Increase every coordinate in the answers by 63, then write out the stretch from the line containing "the right bearing?" through the line containing "Action: point(172,655)", requests included. Change nothing else.

--

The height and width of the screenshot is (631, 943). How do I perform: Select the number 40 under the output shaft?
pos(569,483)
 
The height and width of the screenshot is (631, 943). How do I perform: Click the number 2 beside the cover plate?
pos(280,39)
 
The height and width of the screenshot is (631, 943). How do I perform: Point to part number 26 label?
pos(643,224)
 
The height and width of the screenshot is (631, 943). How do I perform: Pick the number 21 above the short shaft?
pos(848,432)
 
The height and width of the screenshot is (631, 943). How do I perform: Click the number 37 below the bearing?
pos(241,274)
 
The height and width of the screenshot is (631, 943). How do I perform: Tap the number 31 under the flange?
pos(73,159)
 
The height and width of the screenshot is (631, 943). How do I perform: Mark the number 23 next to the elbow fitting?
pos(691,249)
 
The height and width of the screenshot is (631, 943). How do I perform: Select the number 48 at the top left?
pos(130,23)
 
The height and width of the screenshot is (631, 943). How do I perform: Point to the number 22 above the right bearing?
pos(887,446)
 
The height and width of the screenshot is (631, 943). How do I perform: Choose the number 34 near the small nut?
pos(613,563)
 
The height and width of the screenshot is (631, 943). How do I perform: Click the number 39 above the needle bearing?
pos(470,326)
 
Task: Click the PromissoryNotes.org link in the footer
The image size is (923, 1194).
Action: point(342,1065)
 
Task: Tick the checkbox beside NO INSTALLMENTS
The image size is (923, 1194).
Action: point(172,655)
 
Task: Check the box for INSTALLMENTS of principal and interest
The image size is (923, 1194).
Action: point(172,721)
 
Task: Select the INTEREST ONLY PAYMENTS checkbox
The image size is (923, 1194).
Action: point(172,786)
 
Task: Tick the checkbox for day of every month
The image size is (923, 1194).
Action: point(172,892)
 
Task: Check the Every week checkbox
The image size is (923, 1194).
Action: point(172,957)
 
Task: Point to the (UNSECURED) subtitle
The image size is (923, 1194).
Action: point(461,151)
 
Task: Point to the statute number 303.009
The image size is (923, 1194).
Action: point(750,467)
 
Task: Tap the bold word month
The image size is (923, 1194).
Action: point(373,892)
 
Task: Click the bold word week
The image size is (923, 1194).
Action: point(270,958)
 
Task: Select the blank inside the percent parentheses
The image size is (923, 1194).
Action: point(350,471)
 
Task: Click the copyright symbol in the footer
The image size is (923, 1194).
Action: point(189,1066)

--

# ANSWER TO THIS PROBLEM
The height and width of the screenshot is (631, 943). How do I perform: Point to the number 22 above the right bearing?
pos(950,509)
 
The height and width of the screenshot is (631, 943). How do I perform: Choose the number 34 near the small nut?
pos(676,626)
 
The height and width of the screenshot is (631, 943). How do I perform: Click the number 39 above the needle bearing?
pos(533,389)
 
Task: Click the PromissoryNotes.org link in the footer
The image size is (923, 1194).
Action: point(405,1128)
 
Task: Tick the checkbox beside NO INSTALLMENTS
The image size is (923, 1194).
Action: point(235,718)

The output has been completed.